Combination therapy with mTOR and IGF1R inhibitors block feedback activation of AKT. A, diversity in feedback activation of AKT by ridaforolimus was observed in a panel of breast cancer cell lines. B, cell lines exhibiting feedback activation of AKT following ridaforolimus treatment showed sensitivity to anti-IGF1R therapy. C, knockdown of IGF1R and its signaling pathway components blocked feedback activation of AKT. A lentiviral shRNA screen identified mTOR as an enhancer of the activity of dalotuzumab in tumor cell lines, and AKT activation by mTOR was confirmed to be mediated via the IGF1R signaling pathway.
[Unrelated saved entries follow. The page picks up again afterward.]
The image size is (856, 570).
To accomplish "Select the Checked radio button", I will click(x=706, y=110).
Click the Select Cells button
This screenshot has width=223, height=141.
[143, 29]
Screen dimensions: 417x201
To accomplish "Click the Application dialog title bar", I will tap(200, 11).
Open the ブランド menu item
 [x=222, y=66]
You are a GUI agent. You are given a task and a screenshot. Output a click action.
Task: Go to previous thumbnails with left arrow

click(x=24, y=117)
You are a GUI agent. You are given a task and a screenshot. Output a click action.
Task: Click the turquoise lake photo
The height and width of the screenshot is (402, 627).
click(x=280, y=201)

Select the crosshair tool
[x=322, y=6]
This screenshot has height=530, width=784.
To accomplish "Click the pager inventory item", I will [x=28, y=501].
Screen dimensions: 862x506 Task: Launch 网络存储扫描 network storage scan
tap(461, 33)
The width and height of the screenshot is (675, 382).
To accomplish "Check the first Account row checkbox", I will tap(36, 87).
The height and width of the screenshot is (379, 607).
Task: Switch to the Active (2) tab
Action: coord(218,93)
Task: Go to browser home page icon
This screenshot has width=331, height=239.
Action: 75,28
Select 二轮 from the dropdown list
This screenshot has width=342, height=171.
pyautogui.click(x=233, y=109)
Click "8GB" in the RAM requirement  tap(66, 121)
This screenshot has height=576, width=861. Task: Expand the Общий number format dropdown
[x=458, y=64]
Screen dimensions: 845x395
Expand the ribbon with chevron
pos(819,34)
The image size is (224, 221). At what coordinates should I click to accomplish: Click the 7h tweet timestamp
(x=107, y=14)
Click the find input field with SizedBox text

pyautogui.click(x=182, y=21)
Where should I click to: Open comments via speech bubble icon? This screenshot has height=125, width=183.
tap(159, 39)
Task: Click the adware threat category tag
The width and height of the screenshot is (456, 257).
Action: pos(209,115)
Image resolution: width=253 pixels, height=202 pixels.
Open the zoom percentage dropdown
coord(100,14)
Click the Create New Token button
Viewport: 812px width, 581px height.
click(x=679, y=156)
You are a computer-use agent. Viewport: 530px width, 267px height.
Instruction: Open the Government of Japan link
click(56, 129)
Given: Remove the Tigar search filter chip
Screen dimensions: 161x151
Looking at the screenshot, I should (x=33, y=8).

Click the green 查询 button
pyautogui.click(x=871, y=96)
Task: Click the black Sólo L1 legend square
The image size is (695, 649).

D, representative results from a shRNA screen targeting various PI3K and MAPK kinases in HT-29 CRC cells. mTOR, mammalian target of rapamycin; IGF1R, insulin-like growth factor 1 receptor; shRNA, short hairpin RNA; PI3K, phosphatidylinositol 3-kinase; CRC, colorectal cancer; PTEN, phosphatase and tensin homolog.

Figure 2

Cotreatment with dalotuzumab and ridaforolimus enhances antitumor activity in IGF1R-expressing tumors. A, Western blot analysis of PI3K pathway components in cancer cells treated with dalotuzumab, ridaforolimus, or the combination. In IGF1R-expressing cancer cell lines (H2122), combination treatment suppresses the activation of AKT demonstrated by decreased phosphorylation of AKT and downstream targets FOXO3A and PRAS40. B, combination therapy with ridaforolimus and dalotuzumab results in increased cell death in anchorage-independent growth inhibition assays in IGF1R-expressing cells (H2122). No such combination benefit was observed in cancer cells expressing low levels of IGF1R (H1703). C, In vivo, combination therapy with ridaforolimus and dalotuzumab significantly inhibits growth over monotherapies. Tumor growth of primary human tumor–derived lung adenocarcinoma xenograft model LXFA629 in control (vehicle) or experimental agent–treated mice (n =10/group) were plotted. Combination therapy with ridaforolimus and dalotuzumab significantly enhanced tumor growth inhibition compared to vehicle-treated (P < 0.0001) or single-agent treated groups (P < 0.05).

Figure 3

RAS pathway activation and sensitivity to mTOR inhibition in ER+ breast cancer cell lines. A, RAS signature is associated with sensitivity to ridaforolimus in a panel of breast cancer cell lines. B, ER+ tumors have low levels of RAS pathway activation—unsupervised 2D clustering of the 5,000 most variable genes segregate breast tumors into ER+, HER2+, or triple negative (ER−, PR−, and HER2−) subtypes. RAS pathway activation is low in the ER+ tumors. C, IGF1R signaling pathway components are overexpressed in ER+ breast tumors. Differential expression of selected genes in the IGF1R receptor signaling pathway was compared between ER+(n =228) and ER−(n =87) breast tumors profiled by TCGA. The fold overexpression and P value for differential expression are indicated.

Figure 4

Effect of ridaforolimus and dalotuzumab treatment on tumor markers. A, ridaforolimus and dalotuzumab treatment results in a significant decrease in the GGI at day 19 compared with day 0 in patients who responded to the combination therapy. B, patients responding to treatment with ridaforolimus alone had less pronounced changes in GGI by day 5 compared with day 0. C, example of tumor response (PR; RECIST) in a breast cancer patient with liver metastases treated at dose level 4 (ridaforolimus 40 mg/day and dalotuzumab 10 mg/kg/week). D, PET-CT evaluation of a patient with breast cancer after one cycle of treatment at dose level 4: CT scans revealed a 28% decrease in the sum of the longer diameters of the target lesions, which corresponded to 48% decrease in 18FDG uptake. Arrows indicate target lesions of interest. p-S6RP, phosphorylated S6 ribosomal protein; NR, nonresponders; R, responders.